The second comparator 532 may include a flip-flop. The second
comparator 532 may output the output of the clock selector 531 as
the phase detection signal PDOUT in synchronization with the input
clock signal FBCLK.
The phase detector 530 may further include a dummy delay 533. The
dummy delay 533 may delay the input clock signal FBCLK, and output
the delayed signal to the second comparator 532. The dummy delay
533 may have a delay amount corresponding to a delay amount
required for the clock selector 531 to select and output one of the
first and third divided clock signals ICLK and IBCLK. The dummy
delay 533 may be configured to perform an AND operation and may
include, for example but not limited to, a fourth NAND gate 545 and
a fifth NAND gate 546. The fourth NAND gate 545 may receive the
input clock signal FBCLK and a supply voltage VDD. The fifth NAND
gate 546 may receive an output of the fourth NAND gate 545 and the
supply voltage VDD. Because the supply voltage VDD is a high-level
signal, the fourth and fifth NAND gates 545 and 546 may operate as
inverters. In the clock selector 531, the first and third divided
clock signals ICLK and IBCLK may be outputted to the second
comparator 532 through two NAND gates, respectively. The dummy
delay 533 may delay the input clock signal FBCLK through the two
NAND gates, thereby adjusting the point of time when the output of
the clock selector 531 and the input clock signal FBCLK are
inputted to the second comparator 532.

* * * * *

DIRECTIONS:
a: In the phase detector text, why do the fourth and fifth NAND gates operate as inverters?
b: Write out the phase detector text starting with "The second comparator 532 may" and going on through "clock signal FBCLK.".

SOURCE MATERIAL:

* * * * *

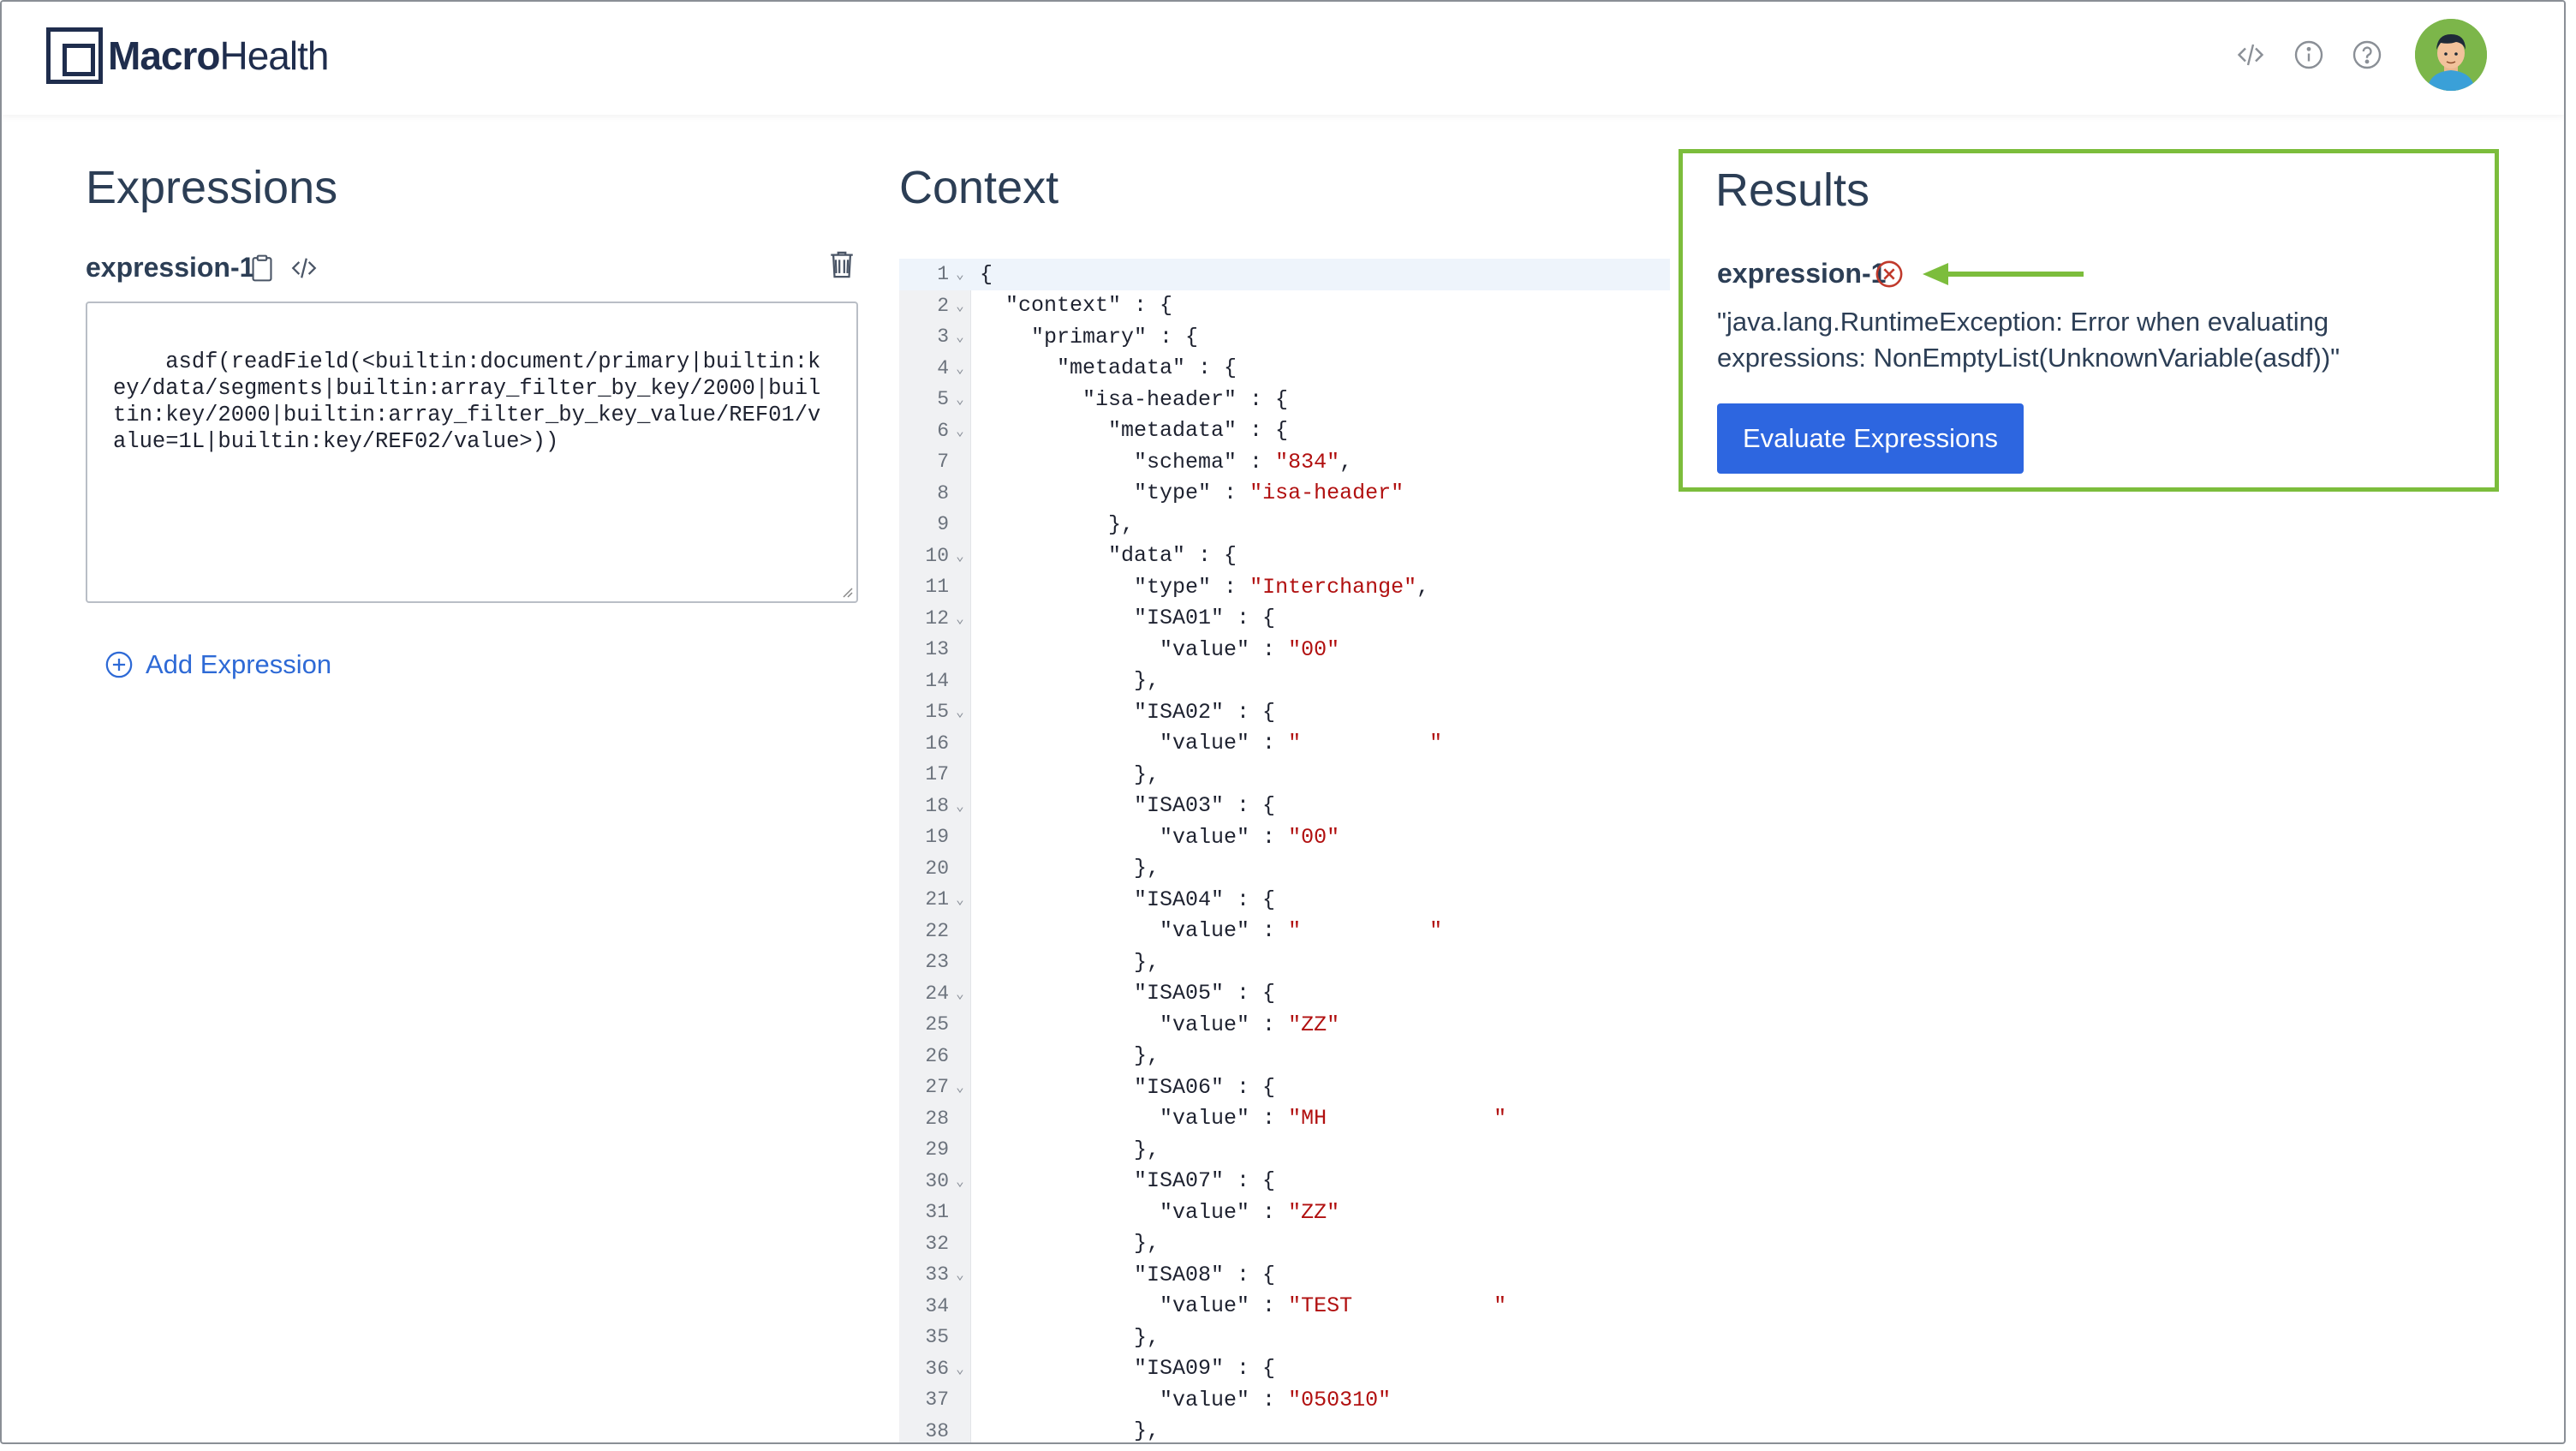 Image resolution: width=2576 pixels, height=1451 pixels. What do you see at coordinates (1284, 1429) in the screenshot?
I see `code-line: 38 },` at bounding box center [1284, 1429].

* * * * *

RESPONSES TO THE TASKS:
a: They operate as inverters because the supply voltage VDD is a high-level signal.

b:
The second comparator 532 may include a flip-flop. The second
comparator 532 may output the output of the clock selector 531 as
the phase detection signal PDOUT in synchronization with the input
clock signal FBCLK.